O suposto precedente para buscar uma estratégia de maioria absoluta agora é que, em 2005, o Senado aprovou um projeto de reconciliação que incluía disposições sobre a imigração. Mas o parlamentar nunca decidiu na época se um projeto de reconciliação poderia incluir cláusulas de imigração. Nenhuma das partes pediu essa decisão.

O objetivo da regra que mantém itens irrelevantes fora do orçamento, lembre-se, é impedir que a maioria do Senado elimine uma minoria que faz objeções. O que aconteceu em 2005 foi consistente com esse objetivo. Se a minoria não se importar com algumas disposições o suficiente para se opor a elas, elas podem ser incluídas sem prejuízo de suas prerrogativas.

Uma grande anistia seria, é claro, totalmente diferente. Quase todos os republicanos se oporiam a isso, pelo menos se não fosse associada a outras reformas de imigração (como o aumento da aplicação das leis de imigração no local de trabalho).

Um parlamentar consciencioso teria que sustentar essa objeção e determinar que essa mudança deve ser realizada, se for o caso, fora do processo orçamentário acelerado. Se o Senado vai manter a obstrução, uma anistia tem que estar sujeita a ela.

Depois de décadas de debate sobre a anistia, mesmo os políticos mais obscuros aprenderam que as pesquisas sobre ela raramente podem ser tomadas pelo seu valor nominal. Faça as pesquisas de defesa de direitos que mostram que a maioria dos americanos prefere oferecer aos imigrantes que estão aqui ilegalmente um caminho para a cidadania em vez de deportá-los.

É uma descoberta que não lança nenhuma luz sobre uma posição republicana comum: que qualquer oferta desse tipo requer maior fiscalização, então não estamos apenas encorajando mais imigração ilegal.

Ele também empacota o baralho, tratando a deportação em massa e a anistia em massa como as únicas alternativas. Presumivelmente, uma pesquisa que indagasse se as proteções normais aos direitos das minorias no Congresso deveriam ser descartadas para permitir um caminho para a cidadania renderia menos apoio.

Os defensores de uma anistia continuam tentando encontrar um atalho para conseguir o que querem que não exija a construção de um amplo consenso legislativo e negociações.
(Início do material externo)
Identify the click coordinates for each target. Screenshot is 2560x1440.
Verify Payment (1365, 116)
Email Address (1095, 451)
Eles dizem que a oposição é muito obstinada para o tipo de legislador que costumávamos considerar normal ser popular.

Assim, o presidente Barack Obama instituiu quase anistias por decreto, racionalizando as medidas, dizendo que o Congresso não agiu. Essas anistias têm ricocheteado nos tribunais desde então.
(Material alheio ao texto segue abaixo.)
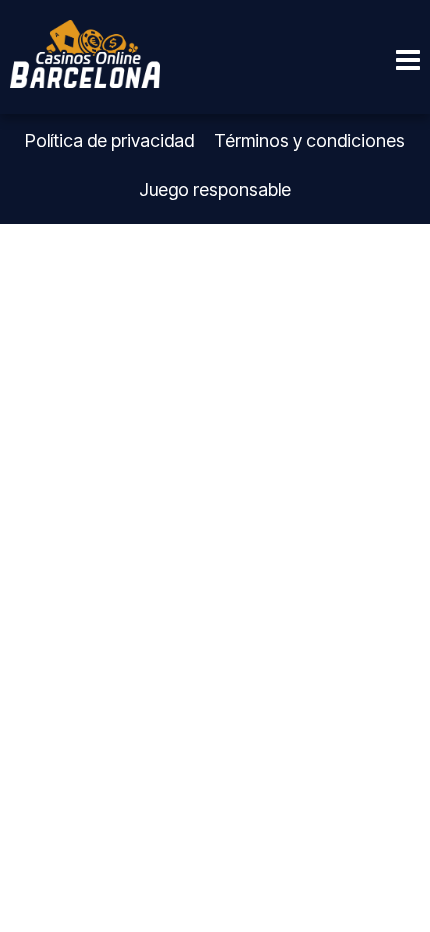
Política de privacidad (109, 140)
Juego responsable (215, 189)
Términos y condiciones (309, 140)
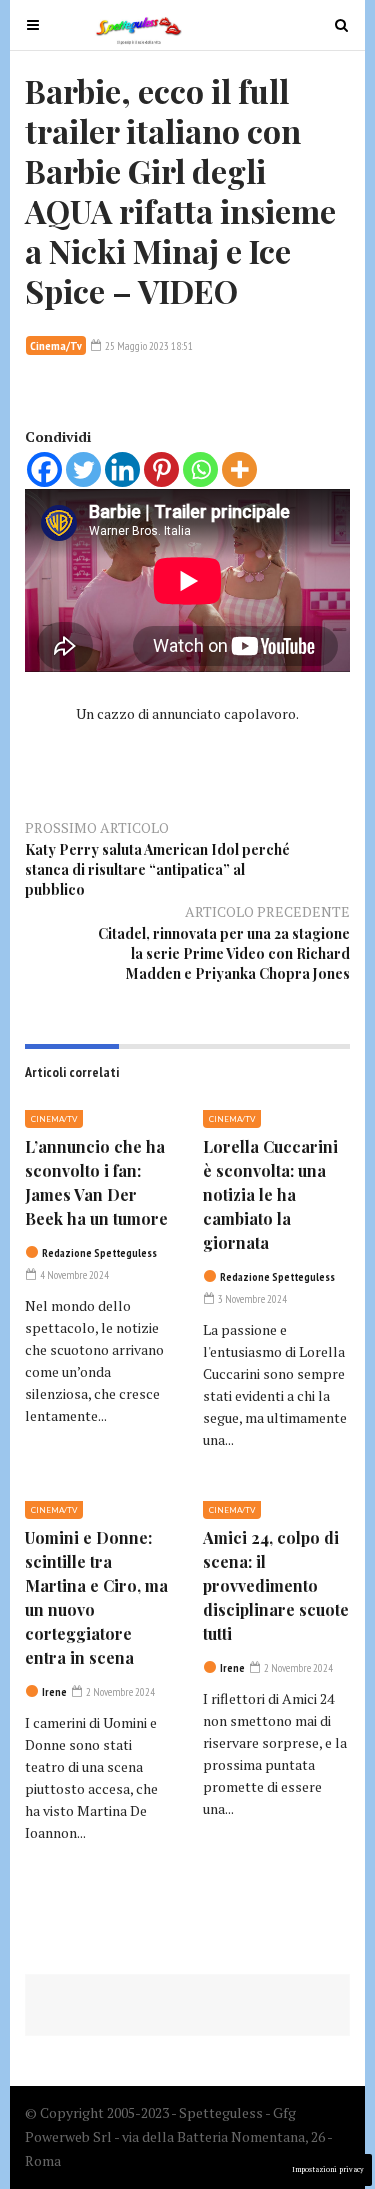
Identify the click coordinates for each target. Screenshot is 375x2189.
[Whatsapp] (200, 469)
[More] (239, 469)
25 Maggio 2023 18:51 (148, 346)
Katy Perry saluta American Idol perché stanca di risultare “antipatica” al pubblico (157, 869)
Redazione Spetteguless (99, 1253)
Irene (54, 1692)
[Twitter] (83, 469)
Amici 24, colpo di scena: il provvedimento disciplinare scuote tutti (276, 1585)
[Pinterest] (161, 469)
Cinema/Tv (56, 345)
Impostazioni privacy (328, 2169)
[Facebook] (44, 469)
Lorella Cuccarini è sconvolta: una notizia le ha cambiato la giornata (270, 1194)
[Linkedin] (122, 469)
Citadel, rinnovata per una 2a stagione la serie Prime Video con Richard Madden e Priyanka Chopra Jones (224, 953)
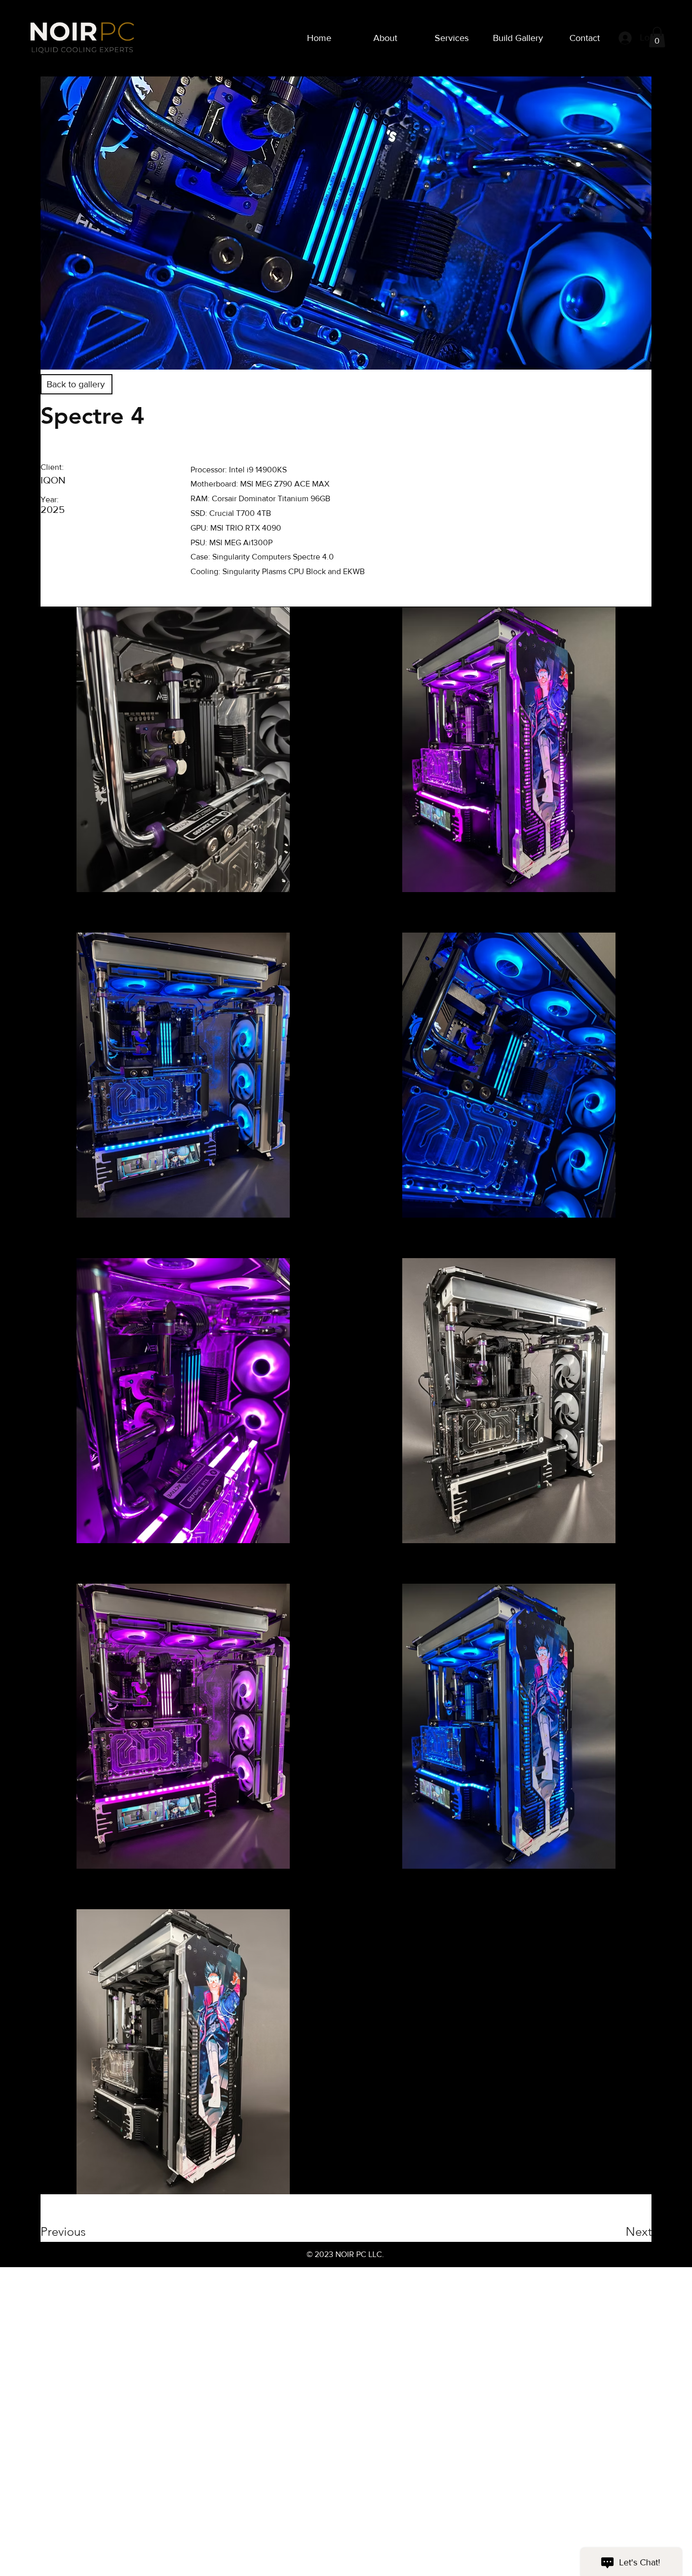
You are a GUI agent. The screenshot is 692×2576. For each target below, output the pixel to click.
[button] (657, 37)
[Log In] (623, 38)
Pode ser, entretanto, que Obama tenha invertido a história e que a própria busca por atalhos esteja tornando o consenso mais difícil de ser criado. Suas ações, ao retirar a anistia do processo legislativo, endureceram as posições de ambos os lados.

Os defensores, tendo visto sua política implementada pelo golpe da caneta do presidente, não tinham motivos para fazer concessões aos céticos. Sem concessões em perspectiva, os oponentes não tinham incentivo para fazer nada além de atacar os decretos do presidente.
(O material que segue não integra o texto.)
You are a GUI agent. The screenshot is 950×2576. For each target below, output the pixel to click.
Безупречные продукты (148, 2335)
Decretar uma anistia pela maioria magra possível e quebrar as regras para fazê-lo poderia ter um efeito ainda mais venenoso. Mesmo hoje, os senadores provavelmente têm bom senso o suficiente para manter essa perspectiva um vôo da fantasia do artigo. O fato de estar sendo entretido é mais um sinal da decadência de nosso sistema político.

Ramesh Ponnuru é colunista da Bloomberg Opinion.